Edit: What I am studying here is called Policy Iteration in dynamic programming. Also assuming the optimal controller, $\theta^*$ is stable. Policy iteration produces an 'improved policy' in terms of costs from every state but I am not sure if this policy is stable.

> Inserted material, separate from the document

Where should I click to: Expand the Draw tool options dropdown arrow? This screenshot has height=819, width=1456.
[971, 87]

It is not true that $\theta'$ has to be a stabilizing state feedback controller. This would even not be true without the discounting factor $\gamma^t$.
For example consider
$$ A = \begin{bmatrix} 2 & 0 \\ 0 & 0.5 \end{bmatrix}, \quad B = \begin{bmatrix} 1 \\ 1 \end{bmatrix}, $$
$$ Q = \begin{bmatrix} 0 & 0 \\ 0 & 1 \end{bmatrix}, \quad R = 1, \quad s_0 = \begin{bmatrix} 1 \\ 0 \end{bmatrix}. $$
It can be shown that $\theta =\begin{bmatrix}-2 & 0\end{bmatrix}$ is a stabilizing controller and would yield some positive total cost. However, if you would use $\theta' =\begin{bmatrix}0 & 0\end{bmatrix}$ one would get that the total cost is zero.

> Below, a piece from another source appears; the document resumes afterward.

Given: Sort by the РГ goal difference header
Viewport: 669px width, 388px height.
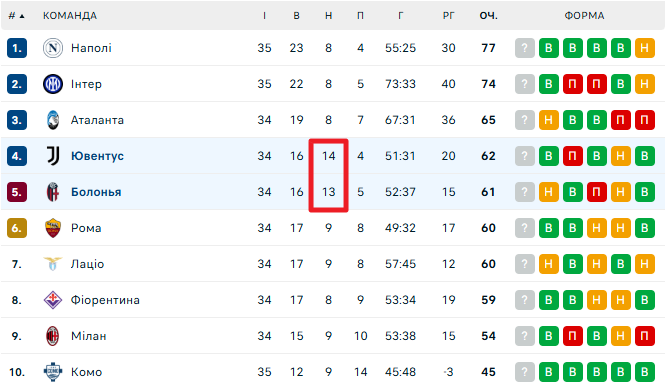Looking at the screenshot, I should 448,16.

Things don't have to change if one would also include the constraint that $(A,Q)$ is detectable. For example consider the following scalar system with $A=2$, $B=1$, $Q=1$, $R=1$ and $\gamma=¼$. Because the system is scalar by using the geometric series the cost function can be simplified to
\begin{align} J_\theta(s_0) &= y_0^2 (Q + \theta^2 R) \sum_{k=0}^\infty \left(\gamma (A + B\,\theta)^2\right)^k, \\ &= \frac{y_0^2 (Q + \theta^2 R)}{1 - \gamma (A + B\,\theta)^2}, \\ &= \frac{y_0^2 (1 + \theta^2)}{1 - ¼(2 + \theta)^2}. \end{align}
In order for the geometric series to converge it should hold that $|¼(2 + \theta)^2|<1$ which implies $-4<\theta<0$. It can be shown that in that interval $J_\theta(s_0)$ is minimized at $\theta^*=¼(1-\sqrt{17})\approx -0.78$. It can be noted that $\rho(A+B\,\theta^*)\approx 1.22 \nless1$ and since $\theta^*$ is the minimizer of $J_\theta(s_0)$ it follows that any stabilizing $\theta$ yields a larger value for $J_\theta(s_0)$.